Requirement → The response should repeat word for word every line below from the one with "Where should I" to the one with "1389x868 pixels. Task: Click", inclusive, and nothing else; leave pictures out.

Data extracts →
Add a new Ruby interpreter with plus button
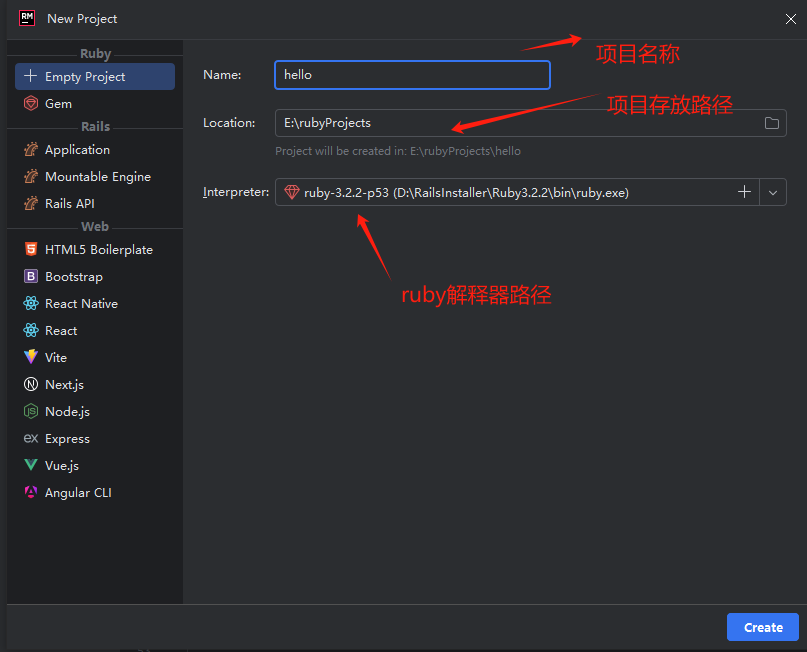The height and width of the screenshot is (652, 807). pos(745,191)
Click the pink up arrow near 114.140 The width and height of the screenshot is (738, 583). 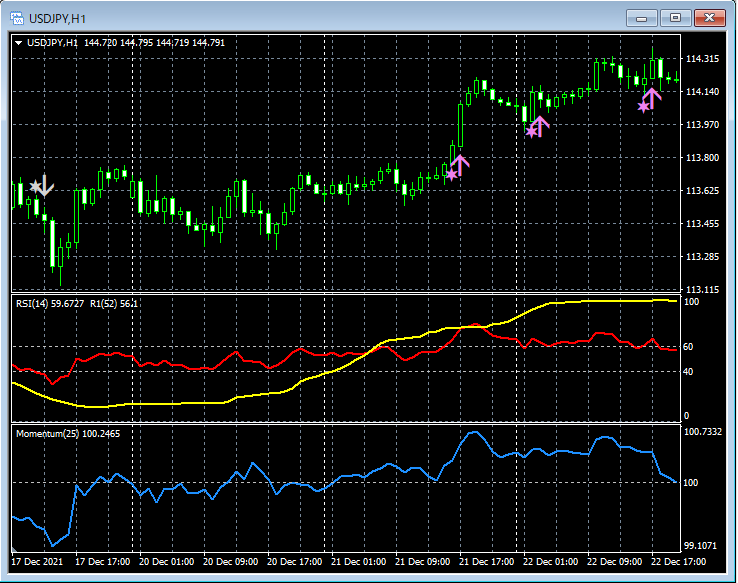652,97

...

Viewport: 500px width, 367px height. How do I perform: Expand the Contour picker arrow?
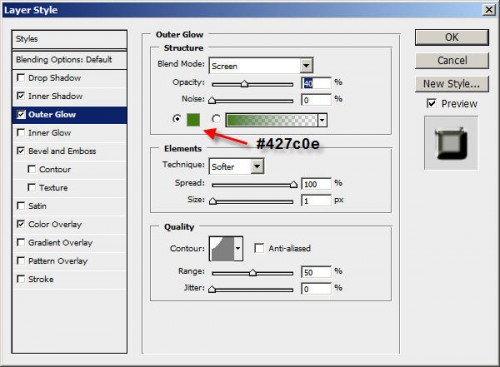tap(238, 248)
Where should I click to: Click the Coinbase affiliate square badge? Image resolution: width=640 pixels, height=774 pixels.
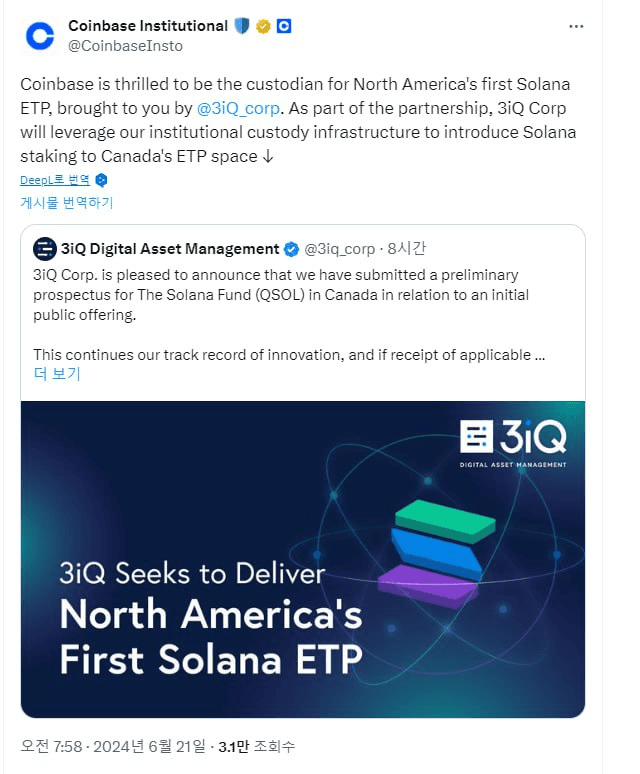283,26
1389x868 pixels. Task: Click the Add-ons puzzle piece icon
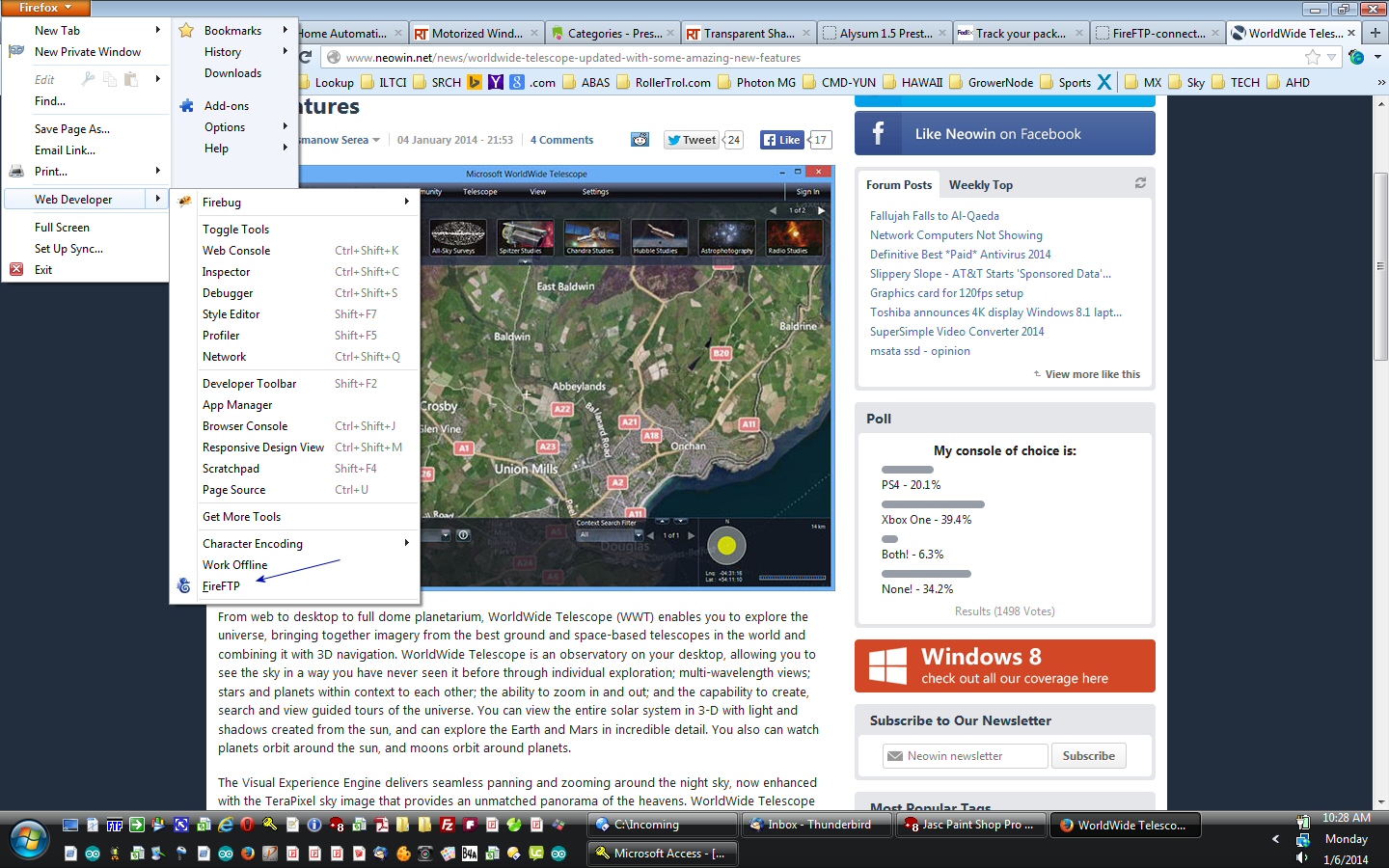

Written reply →
Where should I click to: Click the Coinbase affiliate square badge? Image resolution: width=640 pixels, height=774 pixels.
283,26
1389x868 pixels. Task: Click the Add-ons puzzle piece icon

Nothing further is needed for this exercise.